Wednesday, May 25, 2022
1Scots college to train the bankers of the future

Scots college to train the bankers of the future

By Oliver Farrimond

A TOP Scots university has unveiled a new Masters degree course – aimed at ensuring the nation’s banks are properly managed in future.

Edinburgh Napier University will admit students to the first ever Masters in Professional Banking course in September of this year, hoping to recession-proof Scottish banks with an influx of highly-qualified graduates.

News of the new course comes just a day after it was revealed current RBS chief executive Stephen Hester will receive a massive £9.6million pay day if he can turn round the struggling institution which had to be bailed out by taxpayers.

According to the university, students graduating from the programme will “demonstrate the highest ethical, technical and professional standards” – something the university says has been missing from financial decision-makers in Scotland.

Stewart Falconer, head of the school of accounting, economics and statistics at Edinburgh Napier University, said: “The lack of perceived expertise at a high level within the banking industry has been highlighted at many levels, including by national governments.

“Students beginning the programme in September 2009 are likely to be completing their studies at a time when the financial services industry is recovering from recent events.

“The importance of this qualification is likely to increase due to the current financial climate.”

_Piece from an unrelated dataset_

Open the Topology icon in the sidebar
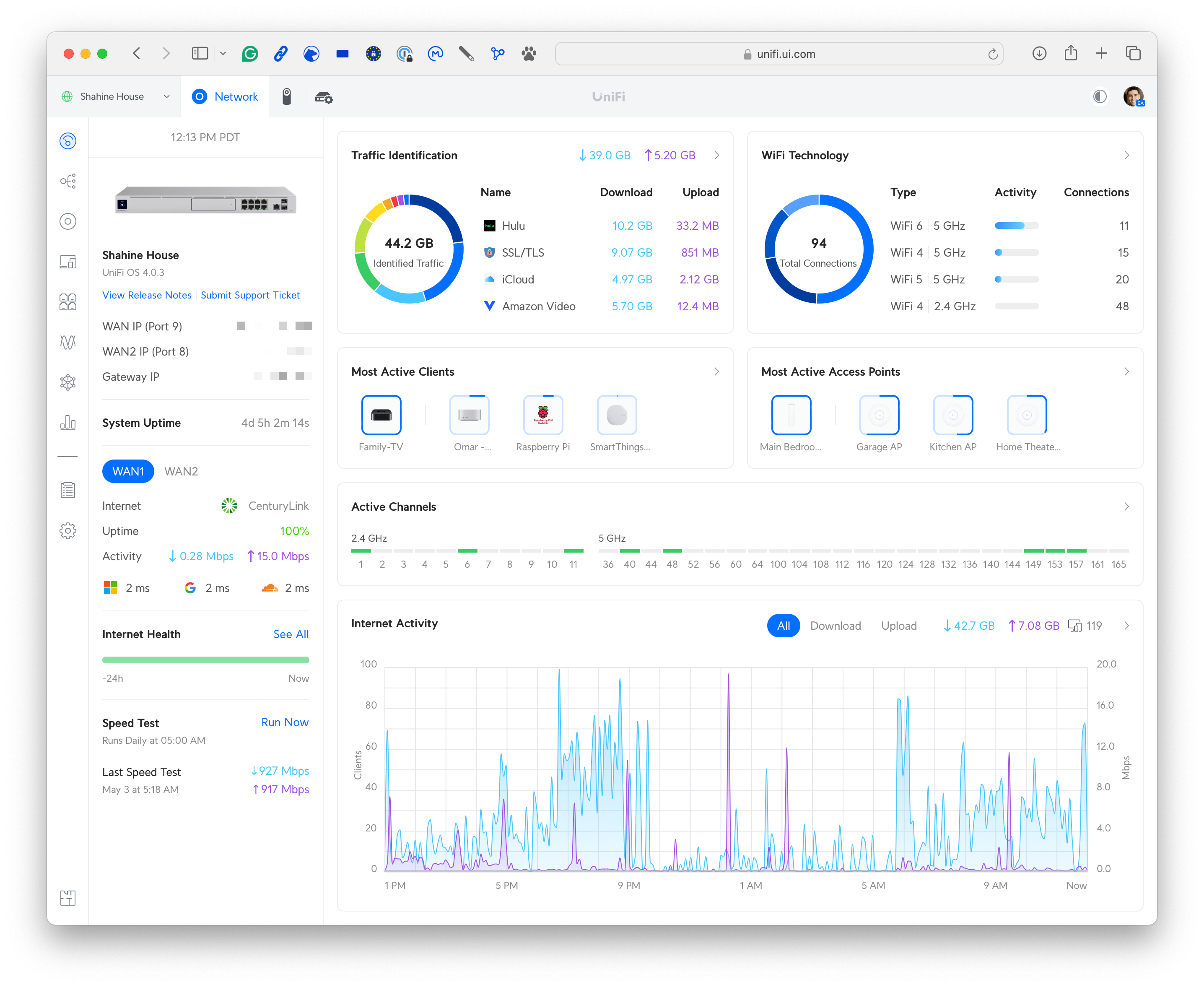This screenshot has height=987, width=1204. 67,181
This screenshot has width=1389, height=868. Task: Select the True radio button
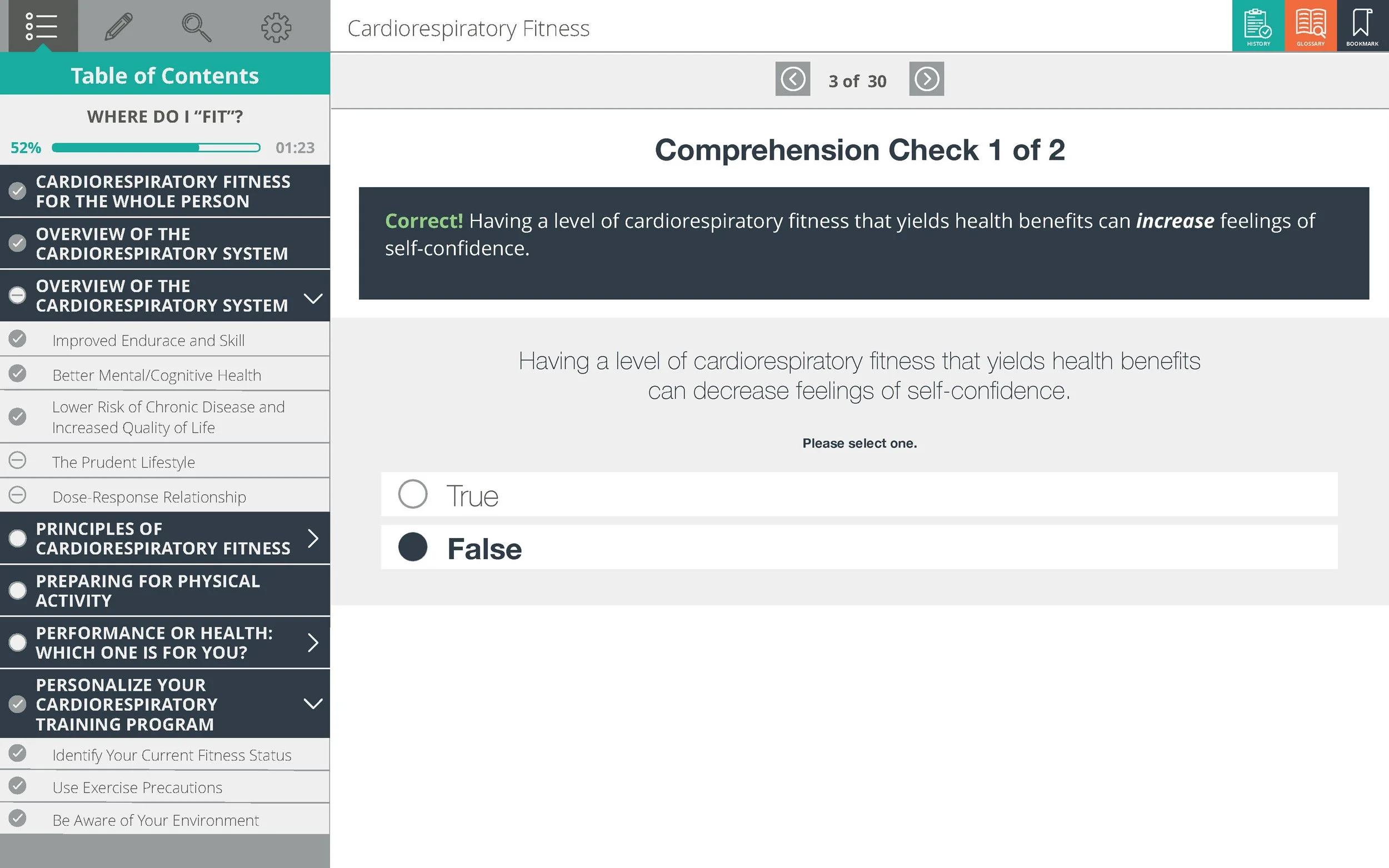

The course has 30 places open for application, which the university hopes to offer mainly to those already working in the finance sector.

Developed in partnership with the Chartered Institute of Bankers (CIOBS), it follows the high-profile collapse of a number of Scotland’s leading banking institutions.

This has called many to question the competence of those running the banks, including Fred “The Shred” Goodwin, who led RBS to the brink of financial ruin last year.

Simon Thompson, chief executive at CIOBS, said: “Rebuilding the human capital of the banking industry is as important as restoring its financial capital.

“The Institute is delighted to help a new generation of bankers develop and demonstrate the high ethical, technical and professional standards needed to help restore public confidence and trust in banks and bankers.”

Areas available for study in the course include “Professionalism and Ethics”, “Managing Risk” and, perhaps most importantly, “The Principles of Financial Regulation”.

Mr Falconer added: “We see ourselves working to do what we can to help the industry move forward and away from the difficulties which it currently faces.

“Taking on lessons from the current financial crisis, material relating to recent issues has been factored into a number of modules.

“We have also ensured there is a good emphasis on areas such as corporate governance and corporate social responsibility.”